You are the chairman of MGIMO’s Middle East club. Could you tell us about its operations?
— I have been the club’s chairman since Jan 2017. Our club hosts events on the history, politics and culture of the region. We organize roundtables, meetings with experts, and conferences. We also invite journalists who cover developments in the Middle East. Back in February, we had RT Arabic’s Anna Knishenko who shared her impressions from her time in Syria.
Our goal is to give students an opportunity to get new knowledge, check theory in practice and polish public speaking skills.  
In March, together with the Indo-Iranian and Turkish club we organized debates on the Middle East. We used the British model of parliamentary debates, with two teams of two speakers who represent the government and the opposition, respectively. September saw an event on Iraq’s Kurdistan together with MGIMO’s Negotiation Club where students simulated talks between Baghdad and Erbil. Just before the talks, the students enjoyed a lecture by Mr. Mamedov, coordinator of Middle Eastern programmes of the Russian Council for International Affairs. 
We focus a lot on education. We run an account in the VKontakte social media where authors post short reviews of the regional political developments.
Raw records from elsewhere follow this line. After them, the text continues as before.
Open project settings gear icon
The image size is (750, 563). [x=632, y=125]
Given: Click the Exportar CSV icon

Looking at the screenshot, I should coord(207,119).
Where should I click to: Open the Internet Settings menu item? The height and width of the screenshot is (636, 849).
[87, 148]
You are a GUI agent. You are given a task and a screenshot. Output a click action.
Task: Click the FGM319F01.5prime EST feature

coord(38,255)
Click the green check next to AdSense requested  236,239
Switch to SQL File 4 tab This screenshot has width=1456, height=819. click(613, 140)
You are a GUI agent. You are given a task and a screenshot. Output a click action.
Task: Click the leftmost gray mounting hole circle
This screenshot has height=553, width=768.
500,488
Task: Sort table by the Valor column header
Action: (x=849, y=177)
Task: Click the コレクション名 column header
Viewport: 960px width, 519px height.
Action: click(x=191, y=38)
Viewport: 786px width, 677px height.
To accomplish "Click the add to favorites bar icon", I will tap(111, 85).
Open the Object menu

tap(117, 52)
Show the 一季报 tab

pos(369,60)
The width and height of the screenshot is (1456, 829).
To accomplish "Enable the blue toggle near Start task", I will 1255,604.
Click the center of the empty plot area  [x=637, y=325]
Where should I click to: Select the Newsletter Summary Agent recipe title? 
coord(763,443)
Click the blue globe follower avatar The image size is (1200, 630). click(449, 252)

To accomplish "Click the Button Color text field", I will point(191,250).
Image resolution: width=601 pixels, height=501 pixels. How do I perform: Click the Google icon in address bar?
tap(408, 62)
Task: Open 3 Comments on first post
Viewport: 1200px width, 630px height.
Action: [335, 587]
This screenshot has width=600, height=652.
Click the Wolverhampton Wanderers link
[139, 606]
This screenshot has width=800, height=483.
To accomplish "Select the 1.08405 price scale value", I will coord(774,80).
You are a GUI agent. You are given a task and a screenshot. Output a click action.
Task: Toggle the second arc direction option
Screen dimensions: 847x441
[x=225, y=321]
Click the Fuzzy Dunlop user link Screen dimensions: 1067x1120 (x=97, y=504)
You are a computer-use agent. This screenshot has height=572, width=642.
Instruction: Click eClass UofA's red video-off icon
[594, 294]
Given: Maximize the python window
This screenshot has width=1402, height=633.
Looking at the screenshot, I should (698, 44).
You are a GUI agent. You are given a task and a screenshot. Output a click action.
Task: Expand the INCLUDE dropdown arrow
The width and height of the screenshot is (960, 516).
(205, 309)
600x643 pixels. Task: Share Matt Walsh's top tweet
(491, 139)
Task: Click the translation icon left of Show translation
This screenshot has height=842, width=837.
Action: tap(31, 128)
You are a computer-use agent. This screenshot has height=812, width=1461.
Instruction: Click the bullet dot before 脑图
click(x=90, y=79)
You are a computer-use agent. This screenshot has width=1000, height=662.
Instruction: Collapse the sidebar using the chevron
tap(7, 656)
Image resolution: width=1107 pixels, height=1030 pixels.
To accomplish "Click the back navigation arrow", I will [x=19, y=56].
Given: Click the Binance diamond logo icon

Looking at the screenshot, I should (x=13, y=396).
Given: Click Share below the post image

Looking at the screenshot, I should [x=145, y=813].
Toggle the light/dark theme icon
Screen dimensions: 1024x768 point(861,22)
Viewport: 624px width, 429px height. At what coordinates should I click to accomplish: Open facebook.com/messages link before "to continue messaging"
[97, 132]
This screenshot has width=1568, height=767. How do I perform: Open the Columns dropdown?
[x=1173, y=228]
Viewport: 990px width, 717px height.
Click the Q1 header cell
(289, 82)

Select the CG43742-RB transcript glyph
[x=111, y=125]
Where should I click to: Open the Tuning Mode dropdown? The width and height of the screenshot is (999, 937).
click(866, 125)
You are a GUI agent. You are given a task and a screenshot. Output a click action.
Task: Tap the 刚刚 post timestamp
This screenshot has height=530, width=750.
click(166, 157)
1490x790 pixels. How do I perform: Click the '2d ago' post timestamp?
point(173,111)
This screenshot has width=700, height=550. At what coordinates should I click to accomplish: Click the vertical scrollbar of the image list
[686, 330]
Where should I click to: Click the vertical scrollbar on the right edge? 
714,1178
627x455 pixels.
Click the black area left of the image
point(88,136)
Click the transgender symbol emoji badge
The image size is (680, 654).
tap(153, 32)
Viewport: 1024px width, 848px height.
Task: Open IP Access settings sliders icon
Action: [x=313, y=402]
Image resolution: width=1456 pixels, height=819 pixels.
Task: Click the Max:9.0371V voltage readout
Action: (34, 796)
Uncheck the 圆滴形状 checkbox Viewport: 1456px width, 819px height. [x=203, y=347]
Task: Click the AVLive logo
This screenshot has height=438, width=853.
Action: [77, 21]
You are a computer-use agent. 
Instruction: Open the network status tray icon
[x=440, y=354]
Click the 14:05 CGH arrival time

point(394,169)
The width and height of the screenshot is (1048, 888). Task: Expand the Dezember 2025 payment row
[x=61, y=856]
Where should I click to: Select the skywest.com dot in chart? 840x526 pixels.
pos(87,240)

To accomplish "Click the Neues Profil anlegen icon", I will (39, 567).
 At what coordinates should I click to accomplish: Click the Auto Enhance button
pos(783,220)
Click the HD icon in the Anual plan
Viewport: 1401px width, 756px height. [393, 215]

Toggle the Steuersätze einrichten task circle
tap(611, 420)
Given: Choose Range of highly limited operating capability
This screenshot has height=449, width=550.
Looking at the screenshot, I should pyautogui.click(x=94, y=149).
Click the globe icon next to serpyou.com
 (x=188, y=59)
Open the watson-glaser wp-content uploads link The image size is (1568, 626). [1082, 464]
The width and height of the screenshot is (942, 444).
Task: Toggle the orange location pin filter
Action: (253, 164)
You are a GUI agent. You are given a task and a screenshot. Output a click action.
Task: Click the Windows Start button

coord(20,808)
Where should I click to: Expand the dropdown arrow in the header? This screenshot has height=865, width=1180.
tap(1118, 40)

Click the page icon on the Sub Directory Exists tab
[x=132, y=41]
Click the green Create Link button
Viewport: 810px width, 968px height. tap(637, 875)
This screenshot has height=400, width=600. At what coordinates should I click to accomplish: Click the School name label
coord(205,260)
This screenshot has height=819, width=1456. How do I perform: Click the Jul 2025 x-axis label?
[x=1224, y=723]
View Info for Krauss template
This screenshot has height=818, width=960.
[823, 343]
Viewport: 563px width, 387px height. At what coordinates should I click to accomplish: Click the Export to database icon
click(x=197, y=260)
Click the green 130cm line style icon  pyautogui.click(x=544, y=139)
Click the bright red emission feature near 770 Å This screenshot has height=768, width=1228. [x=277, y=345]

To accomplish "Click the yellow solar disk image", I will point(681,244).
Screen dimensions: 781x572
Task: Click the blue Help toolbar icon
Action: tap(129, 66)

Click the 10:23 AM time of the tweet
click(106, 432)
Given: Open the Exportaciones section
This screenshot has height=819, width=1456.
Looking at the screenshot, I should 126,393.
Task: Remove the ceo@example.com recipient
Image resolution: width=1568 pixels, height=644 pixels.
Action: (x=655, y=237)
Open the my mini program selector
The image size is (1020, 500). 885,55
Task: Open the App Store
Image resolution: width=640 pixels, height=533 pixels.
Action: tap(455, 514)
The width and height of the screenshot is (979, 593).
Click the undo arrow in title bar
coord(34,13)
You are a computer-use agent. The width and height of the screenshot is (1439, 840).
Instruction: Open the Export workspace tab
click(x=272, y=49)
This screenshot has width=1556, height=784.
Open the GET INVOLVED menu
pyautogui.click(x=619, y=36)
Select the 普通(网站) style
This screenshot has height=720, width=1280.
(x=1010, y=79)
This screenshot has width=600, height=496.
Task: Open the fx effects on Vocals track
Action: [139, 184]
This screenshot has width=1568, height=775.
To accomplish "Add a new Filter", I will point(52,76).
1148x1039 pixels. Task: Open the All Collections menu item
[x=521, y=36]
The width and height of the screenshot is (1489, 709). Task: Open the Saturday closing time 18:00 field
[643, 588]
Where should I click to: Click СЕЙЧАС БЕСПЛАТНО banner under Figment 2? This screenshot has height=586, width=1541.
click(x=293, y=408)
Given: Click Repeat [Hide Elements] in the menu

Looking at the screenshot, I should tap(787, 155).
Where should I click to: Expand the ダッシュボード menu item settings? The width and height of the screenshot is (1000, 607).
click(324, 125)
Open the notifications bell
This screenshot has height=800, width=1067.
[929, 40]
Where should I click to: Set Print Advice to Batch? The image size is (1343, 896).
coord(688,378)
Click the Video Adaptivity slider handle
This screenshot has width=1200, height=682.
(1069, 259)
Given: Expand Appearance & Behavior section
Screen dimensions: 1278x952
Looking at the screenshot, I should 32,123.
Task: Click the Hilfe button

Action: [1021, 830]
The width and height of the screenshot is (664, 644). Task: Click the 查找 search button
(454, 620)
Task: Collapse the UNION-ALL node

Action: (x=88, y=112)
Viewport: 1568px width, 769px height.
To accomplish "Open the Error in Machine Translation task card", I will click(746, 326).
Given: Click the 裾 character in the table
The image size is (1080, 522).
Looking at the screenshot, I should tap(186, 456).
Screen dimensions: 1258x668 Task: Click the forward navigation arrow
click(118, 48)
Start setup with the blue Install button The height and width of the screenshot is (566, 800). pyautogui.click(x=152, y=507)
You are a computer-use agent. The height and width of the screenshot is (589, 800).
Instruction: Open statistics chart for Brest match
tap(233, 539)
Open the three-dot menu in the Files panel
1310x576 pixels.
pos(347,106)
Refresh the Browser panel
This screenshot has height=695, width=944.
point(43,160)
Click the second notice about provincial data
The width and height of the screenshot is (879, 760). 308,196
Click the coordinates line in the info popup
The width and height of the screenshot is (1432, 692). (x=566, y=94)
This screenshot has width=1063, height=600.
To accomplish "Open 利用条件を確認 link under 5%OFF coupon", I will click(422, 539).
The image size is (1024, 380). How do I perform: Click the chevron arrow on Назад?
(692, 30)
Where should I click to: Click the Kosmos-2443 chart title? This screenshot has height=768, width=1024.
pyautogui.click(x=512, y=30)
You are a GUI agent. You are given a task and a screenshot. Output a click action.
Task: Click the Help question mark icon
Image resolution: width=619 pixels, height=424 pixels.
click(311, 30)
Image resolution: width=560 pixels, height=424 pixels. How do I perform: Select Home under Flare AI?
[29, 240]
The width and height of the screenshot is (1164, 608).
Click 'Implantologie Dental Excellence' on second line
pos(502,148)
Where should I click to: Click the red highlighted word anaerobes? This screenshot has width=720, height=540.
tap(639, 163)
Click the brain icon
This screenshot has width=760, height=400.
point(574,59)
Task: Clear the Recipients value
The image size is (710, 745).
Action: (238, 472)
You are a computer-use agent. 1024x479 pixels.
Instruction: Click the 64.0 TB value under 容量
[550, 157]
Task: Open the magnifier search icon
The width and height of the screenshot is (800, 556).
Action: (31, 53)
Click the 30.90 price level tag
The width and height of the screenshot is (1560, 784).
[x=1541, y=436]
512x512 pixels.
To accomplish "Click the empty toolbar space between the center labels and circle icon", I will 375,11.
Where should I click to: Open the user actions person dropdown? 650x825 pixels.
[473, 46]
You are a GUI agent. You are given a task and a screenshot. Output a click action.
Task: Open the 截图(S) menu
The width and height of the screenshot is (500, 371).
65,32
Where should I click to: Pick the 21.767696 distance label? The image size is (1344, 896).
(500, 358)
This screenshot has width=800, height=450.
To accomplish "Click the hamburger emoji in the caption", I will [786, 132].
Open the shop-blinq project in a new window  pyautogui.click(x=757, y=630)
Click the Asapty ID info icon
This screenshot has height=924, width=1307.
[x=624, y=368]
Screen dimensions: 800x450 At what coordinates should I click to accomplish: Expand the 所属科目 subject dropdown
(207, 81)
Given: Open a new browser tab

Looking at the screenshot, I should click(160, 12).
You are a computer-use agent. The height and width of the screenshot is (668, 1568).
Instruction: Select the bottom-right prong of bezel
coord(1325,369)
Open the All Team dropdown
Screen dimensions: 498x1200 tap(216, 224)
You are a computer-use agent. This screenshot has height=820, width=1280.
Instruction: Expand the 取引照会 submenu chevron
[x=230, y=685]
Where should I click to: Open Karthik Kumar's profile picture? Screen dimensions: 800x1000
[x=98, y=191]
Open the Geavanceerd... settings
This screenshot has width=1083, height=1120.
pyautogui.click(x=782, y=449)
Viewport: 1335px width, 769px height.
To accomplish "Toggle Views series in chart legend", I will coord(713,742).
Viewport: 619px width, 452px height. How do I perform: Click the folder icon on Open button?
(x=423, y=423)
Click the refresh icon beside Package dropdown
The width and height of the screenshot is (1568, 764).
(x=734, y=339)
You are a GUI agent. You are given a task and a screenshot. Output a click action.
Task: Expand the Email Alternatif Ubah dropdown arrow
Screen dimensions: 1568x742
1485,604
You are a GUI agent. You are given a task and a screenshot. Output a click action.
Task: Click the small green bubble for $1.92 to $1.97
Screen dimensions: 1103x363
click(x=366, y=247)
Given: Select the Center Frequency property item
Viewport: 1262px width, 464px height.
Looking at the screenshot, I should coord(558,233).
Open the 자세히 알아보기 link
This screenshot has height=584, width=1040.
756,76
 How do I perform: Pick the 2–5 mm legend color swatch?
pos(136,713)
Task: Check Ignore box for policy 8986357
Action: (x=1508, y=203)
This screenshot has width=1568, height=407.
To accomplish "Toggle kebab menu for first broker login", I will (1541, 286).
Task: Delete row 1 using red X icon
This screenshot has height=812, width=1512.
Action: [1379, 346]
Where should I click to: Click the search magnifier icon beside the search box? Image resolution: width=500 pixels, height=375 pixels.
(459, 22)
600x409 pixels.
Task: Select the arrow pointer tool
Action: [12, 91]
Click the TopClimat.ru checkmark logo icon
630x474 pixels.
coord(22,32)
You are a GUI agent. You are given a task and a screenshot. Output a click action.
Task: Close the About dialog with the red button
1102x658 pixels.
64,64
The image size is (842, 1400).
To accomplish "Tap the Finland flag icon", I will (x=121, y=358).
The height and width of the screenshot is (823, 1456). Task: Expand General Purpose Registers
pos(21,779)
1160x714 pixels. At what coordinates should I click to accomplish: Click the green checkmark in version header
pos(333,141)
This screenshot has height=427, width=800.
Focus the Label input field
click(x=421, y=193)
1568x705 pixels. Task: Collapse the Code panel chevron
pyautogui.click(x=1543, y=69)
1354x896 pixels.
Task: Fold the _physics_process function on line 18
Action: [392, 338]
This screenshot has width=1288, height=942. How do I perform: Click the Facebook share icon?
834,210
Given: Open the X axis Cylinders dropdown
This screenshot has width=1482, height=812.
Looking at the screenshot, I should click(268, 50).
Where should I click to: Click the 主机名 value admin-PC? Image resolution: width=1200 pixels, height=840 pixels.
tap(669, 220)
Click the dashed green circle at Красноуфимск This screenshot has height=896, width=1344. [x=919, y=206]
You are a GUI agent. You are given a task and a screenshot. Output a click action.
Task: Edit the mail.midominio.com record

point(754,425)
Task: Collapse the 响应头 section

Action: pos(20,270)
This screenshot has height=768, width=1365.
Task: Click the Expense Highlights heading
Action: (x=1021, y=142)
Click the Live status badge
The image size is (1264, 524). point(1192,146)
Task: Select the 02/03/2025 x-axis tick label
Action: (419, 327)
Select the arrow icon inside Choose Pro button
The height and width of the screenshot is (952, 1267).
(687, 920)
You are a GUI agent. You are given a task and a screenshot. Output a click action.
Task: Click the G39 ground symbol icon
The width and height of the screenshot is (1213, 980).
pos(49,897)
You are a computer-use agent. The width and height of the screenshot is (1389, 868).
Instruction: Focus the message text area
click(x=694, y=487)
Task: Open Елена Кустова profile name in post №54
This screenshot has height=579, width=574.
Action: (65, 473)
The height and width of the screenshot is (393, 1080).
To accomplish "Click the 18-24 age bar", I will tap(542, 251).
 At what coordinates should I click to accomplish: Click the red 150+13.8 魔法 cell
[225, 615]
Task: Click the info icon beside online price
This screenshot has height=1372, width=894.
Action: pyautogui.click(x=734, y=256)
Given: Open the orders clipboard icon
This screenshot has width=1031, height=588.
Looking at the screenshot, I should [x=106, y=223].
Just recently we published the last piece of a series of articles on Israel.
Do you conduct any sessions in the Arabic language?
— Yes, we had a joint Arabic-language meeting with the working group of the Oeconomicus Club in May where we discussed Sudan. President of the Association of Sudanese Students Hassan Mohammed Habbab Yusuf gave a lecture on the history of Sudan and its ancient monuments. It was followed by the review of the current status of our bilateral ties. This is a format that we are planning to develop moving forward.
On September 29, 2017 MGIMO’s Middle East club held the first joint conference with its sister organizations from the Higher School of Economics and the Institute of Asian and African Studies at Moscow State University. What benefits does it have? What plans do you have for the future?
— Indeed, it was first joint conference but it was just the beginning of an important tradition. On Oct 5, 2017 the Institute of Asian and African Studies at Moscow State University hosted our second conference on the role of the media in the Middle East.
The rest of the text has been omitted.